Supplied material Block Start
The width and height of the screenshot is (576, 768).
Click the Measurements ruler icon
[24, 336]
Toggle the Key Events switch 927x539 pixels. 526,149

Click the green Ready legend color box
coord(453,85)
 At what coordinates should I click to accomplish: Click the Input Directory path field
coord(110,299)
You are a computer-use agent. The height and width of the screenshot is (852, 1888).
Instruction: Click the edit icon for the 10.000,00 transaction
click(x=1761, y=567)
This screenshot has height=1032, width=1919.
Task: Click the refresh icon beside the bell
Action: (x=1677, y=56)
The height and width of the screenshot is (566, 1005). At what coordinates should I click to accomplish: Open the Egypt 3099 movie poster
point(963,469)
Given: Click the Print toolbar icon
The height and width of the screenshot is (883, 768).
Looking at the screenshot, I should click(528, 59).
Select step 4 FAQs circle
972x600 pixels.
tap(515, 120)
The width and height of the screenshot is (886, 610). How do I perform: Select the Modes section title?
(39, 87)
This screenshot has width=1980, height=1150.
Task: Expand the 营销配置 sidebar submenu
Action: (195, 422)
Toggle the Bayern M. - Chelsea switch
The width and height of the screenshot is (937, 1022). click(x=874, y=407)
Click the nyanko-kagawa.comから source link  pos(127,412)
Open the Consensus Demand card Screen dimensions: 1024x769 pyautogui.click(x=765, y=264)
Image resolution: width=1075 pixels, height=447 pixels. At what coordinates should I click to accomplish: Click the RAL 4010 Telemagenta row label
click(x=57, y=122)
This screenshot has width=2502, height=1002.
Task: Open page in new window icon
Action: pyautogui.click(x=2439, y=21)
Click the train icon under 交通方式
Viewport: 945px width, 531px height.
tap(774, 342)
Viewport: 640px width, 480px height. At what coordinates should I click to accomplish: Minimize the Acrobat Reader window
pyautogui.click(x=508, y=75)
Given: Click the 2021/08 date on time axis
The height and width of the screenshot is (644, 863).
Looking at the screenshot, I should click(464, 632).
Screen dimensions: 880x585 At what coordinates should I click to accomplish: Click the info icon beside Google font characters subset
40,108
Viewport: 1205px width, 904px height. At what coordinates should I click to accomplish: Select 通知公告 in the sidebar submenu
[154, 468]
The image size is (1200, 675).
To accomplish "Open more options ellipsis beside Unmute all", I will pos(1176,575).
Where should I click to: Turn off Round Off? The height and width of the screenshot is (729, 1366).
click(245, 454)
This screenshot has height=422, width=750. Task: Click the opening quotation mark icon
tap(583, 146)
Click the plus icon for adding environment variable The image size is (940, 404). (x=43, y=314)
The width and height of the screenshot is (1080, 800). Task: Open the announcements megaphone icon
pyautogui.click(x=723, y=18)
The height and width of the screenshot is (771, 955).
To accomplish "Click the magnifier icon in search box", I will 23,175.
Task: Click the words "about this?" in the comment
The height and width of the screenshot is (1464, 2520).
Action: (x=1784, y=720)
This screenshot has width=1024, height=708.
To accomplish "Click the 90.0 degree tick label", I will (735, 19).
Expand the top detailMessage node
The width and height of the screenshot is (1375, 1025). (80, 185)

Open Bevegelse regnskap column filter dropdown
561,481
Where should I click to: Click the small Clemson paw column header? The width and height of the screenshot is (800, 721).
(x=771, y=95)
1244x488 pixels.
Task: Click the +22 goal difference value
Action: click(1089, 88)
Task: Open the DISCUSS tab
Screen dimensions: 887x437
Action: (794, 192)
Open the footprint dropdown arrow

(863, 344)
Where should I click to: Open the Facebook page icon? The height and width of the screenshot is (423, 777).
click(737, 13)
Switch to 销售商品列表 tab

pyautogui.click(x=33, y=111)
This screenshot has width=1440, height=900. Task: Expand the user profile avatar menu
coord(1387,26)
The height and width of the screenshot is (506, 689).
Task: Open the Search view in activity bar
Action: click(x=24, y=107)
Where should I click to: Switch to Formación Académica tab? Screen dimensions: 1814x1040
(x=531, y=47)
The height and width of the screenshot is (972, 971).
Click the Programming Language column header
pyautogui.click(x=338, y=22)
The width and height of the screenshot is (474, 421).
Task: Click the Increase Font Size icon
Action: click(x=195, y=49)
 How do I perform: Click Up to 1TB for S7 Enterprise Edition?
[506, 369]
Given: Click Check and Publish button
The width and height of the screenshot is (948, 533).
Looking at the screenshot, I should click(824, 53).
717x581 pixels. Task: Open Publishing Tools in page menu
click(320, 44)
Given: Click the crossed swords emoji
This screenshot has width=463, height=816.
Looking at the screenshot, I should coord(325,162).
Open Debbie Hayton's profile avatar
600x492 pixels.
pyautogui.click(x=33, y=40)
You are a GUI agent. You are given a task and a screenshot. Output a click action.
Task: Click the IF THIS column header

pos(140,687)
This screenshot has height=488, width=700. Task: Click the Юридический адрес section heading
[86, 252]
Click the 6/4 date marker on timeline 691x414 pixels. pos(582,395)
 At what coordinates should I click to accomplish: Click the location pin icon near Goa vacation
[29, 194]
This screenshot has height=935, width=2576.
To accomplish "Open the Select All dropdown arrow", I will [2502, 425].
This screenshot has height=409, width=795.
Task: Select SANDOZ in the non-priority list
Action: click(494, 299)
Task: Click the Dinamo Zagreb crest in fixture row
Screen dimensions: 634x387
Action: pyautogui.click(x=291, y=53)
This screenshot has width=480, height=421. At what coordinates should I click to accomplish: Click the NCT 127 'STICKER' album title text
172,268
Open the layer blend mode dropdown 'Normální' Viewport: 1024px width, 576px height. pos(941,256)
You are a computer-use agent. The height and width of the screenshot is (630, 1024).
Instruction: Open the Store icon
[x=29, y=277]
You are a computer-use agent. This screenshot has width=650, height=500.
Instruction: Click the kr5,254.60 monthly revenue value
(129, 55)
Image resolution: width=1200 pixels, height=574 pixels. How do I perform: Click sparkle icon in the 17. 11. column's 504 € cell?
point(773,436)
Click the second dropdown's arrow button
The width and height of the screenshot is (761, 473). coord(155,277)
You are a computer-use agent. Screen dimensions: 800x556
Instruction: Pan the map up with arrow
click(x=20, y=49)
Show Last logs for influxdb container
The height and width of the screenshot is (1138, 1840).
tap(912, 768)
Supplied material Block End
Task description ::
Extract the complete data, matching each line exactly.

Expected answer ::
The width and height of the screenshot is (576, 768).
Click the Measurements ruler icon
[24, 336]
Toggle the Key Events switch 927x539 pixels. 526,149

Click the green Ready legend color box
coord(453,85)
 At what coordinates should I click to accomplish: Click the Input Directory path field
coord(110,299)
You are a computer-use agent. The height and width of the screenshot is (852, 1888).
Instruction: Click the edit icon for the 10.000,00 transaction
click(x=1761, y=567)
This screenshot has height=1032, width=1919.
Task: Click the refresh icon beside the bell
Action: (x=1677, y=56)
The height and width of the screenshot is (566, 1005). At what coordinates should I click to accomplish: Open the Egypt 3099 movie poster
point(963,469)
Given: Click the Print toolbar icon
The height and width of the screenshot is (883, 768).
Looking at the screenshot, I should click(528, 59).
Select step 4 FAQs circle
972x600 pixels.
tap(515, 120)
The width and height of the screenshot is (886, 610). How do I perform: Select the Modes section title?
(39, 87)
This screenshot has width=1980, height=1150.
Task: Expand the 营销配置 sidebar submenu
Action: (195, 422)
Toggle the Bayern M. - Chelsea switch
The width and height of the screenshot is (937, 1022). click(x=874, y=407)
Click the nyanko-kagawa.comから source link  pos(127,412)
Open the Consensus Demand card Screen dimensions: 1024x769 pyautogui.click(x=765, y=264)
Image resolution: width=1075 pixels, height=447 pixels. At what coordinates should I click to accomplish: Click the RAL 4010 Telemagenta row label
click(x=57, y=122)
This screenshot has width=2502, height=1002.
Task: Open page in new window icon
Action: pyautogui.click(x=2439, y=21)
Click the train icon under 交通方式
Viewport: 945px width, 531px height.
tap(774, 342)
Viewport: 640px width, 480px height. At what coordinates should I click to accomplish: Minimize the Acrobat Reader window
pyautogui.click(x=508, y=75)
Given: Click the 2021/08 date on time axis
The height and width of the screenshot is (644, 863).
Looking at the screenshot, I should click(464, 632).
Screen dimensions: 880x585 At what coordinates should I click to accomplish: Click the info icon beside Google font characters subset
40,108
Viewport: 1205px width, 904px height. At what coordinates should I click to accomplish: Select 通知公告 in the sidebar submenu
[154, 468]
The image size is (1200, 675).
To accomplish "Open more options ellipsis beside Unmute all", I will pos(1176,575).
Where should I click to: Turn off Round Off? The height and width of the screenshot is (729, 1366).
click(245, 454)
This screenshot has height=422, width=750. Task: Click the opening quotation mark icon
tap(583, 146)
Click the plus icon for adding environment variable The image size is (940, 404). (x=43, y=314)
The width and height of the screenshot is (1080, 800). Task: Open the announcements megaphone icon
pyautogui.click(x=723, y=18)
The height and width of the screenshot is (771, 955).
To accomplish "Click the magnifier icon in search box", I will 23,175.
Task: Click the words "about this?" in the comment
The height and width of the screenshot is (1464, 2520).
Action: (x=1784, y=720)
This screenshot has width=1024, height=708.
To accomplish "Click the 90.0 degree tick label", I will (735, 19).
Expand the top detailMessage node
The width and height of the screenshot is (1375, 1025). (80, 185)

Open Bevegelse regnskap column filter dropdown
561,481
Where should I click to: Click the small Clemson paw column header? The width and height of the screenshot is (800, 721).
(x=771, y=95)
1244x488 pixels.
Task: Click the +22 goal difference value
Action: click(1089, 88)
Task: Open the DISCUSS tab
Screen dimensions: 887x437
Action: (794, 192)
Open the footprint dropdown arrow

(863, 344)
Where should I click to: Open the Facebook page icon? The height and width of the screenshot is (423, 777).
click(737, 13)
Switch to 销售商品列表 tab

pyautogui.click(x=33, y=111)
This screenshot has width=1440, height=900. Task: Expand the user profile avatar menu
coord(1387,26)
The height and width of the screenshot is (506, 689).
Task: Open the Search view in activity bar
Action: click(x=24, y=107)
Where should I click to: Switch to Formación Académica tab? Screen dimensions: 1814x1040
(x=531, y=47)
The height and width of the screenshot is (972, 971).
Click the Programming Language column header
pyautogui.click(x=338, y=22)
The width and height of the screenshot is (474, 421).
Task: Click the Increase Font Size icon
Action: click(x=195, y=49)
 How do I perform: Click Up to 1TB for S7 Enterprise Edition?
[506, 369]
Given: Click Check and Publish button
The width and height of the screenshot is (948, 533).
Looking at the screenshot, I should click(824, 53).
717x581 pixels. Task: Open Publishing Tools in page menu
click(320, 44)
Given: Click the crossed swords emoji
This screenshot has width=463, height=816.
Looking at the screenshot, I should coord(325,162).
Open Debbie Hayton's profile avatar
600x492 pixels.
pyautogui.click(x=33, y=40)
You are a GUI agent. You are given a task and a screenshot. Output a click action.
Task: Click the IF THIS column header

pos(140,687)
This screenshot has height=488, width=700. Task: Click the Юридический адрес section heading
[86, 252]
Click the 6/4 date marker on timeline 691x414 pixels. pos(582,395)
 At what coordinates should I click to accomplish: Click the location pin icon near Goa vacation
[29, 194]
This screenshot has height=935, width=2576.
To accomplish "Open the Select All dropdown arrow", I will [2502, 425].
This screenshot has height=409, width=795.
Task: Select SANDOZ in the non-priority list
Action: click(494, 299)
Task: Click the Dinamo Zagreb crest in fixture row
Screen dimensions: 634x387
Action: pyautogui.click(x=291, y=53)
This screenshot has width=480, height=421. At what coordinates should I click to accomplish: Click the NCT 127 'STICKER' album title text
172,268
Open the layer blend mode dropdown 'Normální' Viewport: 1024px width, 576px height. pos(941,256)
You are a computer-use agent. The height and width of the screenshot is (630, 1024).
Instruction: Open the Store icon
[x=29, y=277]
You are a computer-use agent. This screenshot has width=650, height=500.
Instruction: Click the kr5,254.60 monthly revenue value
(129, 55)
Image resolution: width=1200 pixels, height=574 pixels. How do I perform: Click sparkle icon in the 17. 11. column's 504 € cell?
point(773,436)
Click the second dropdown's arrow button
The width and height of the screenshot is (761, 473). coord(155,277)
You are a computer-use agent. Screen dimensions: 800x556
Instruction: Pan the map up with arrow
click(x=20, y=49)
Show Last logs for influxdb container
The height and width of the screenshot is (1138, 1840).
tap(912, 768)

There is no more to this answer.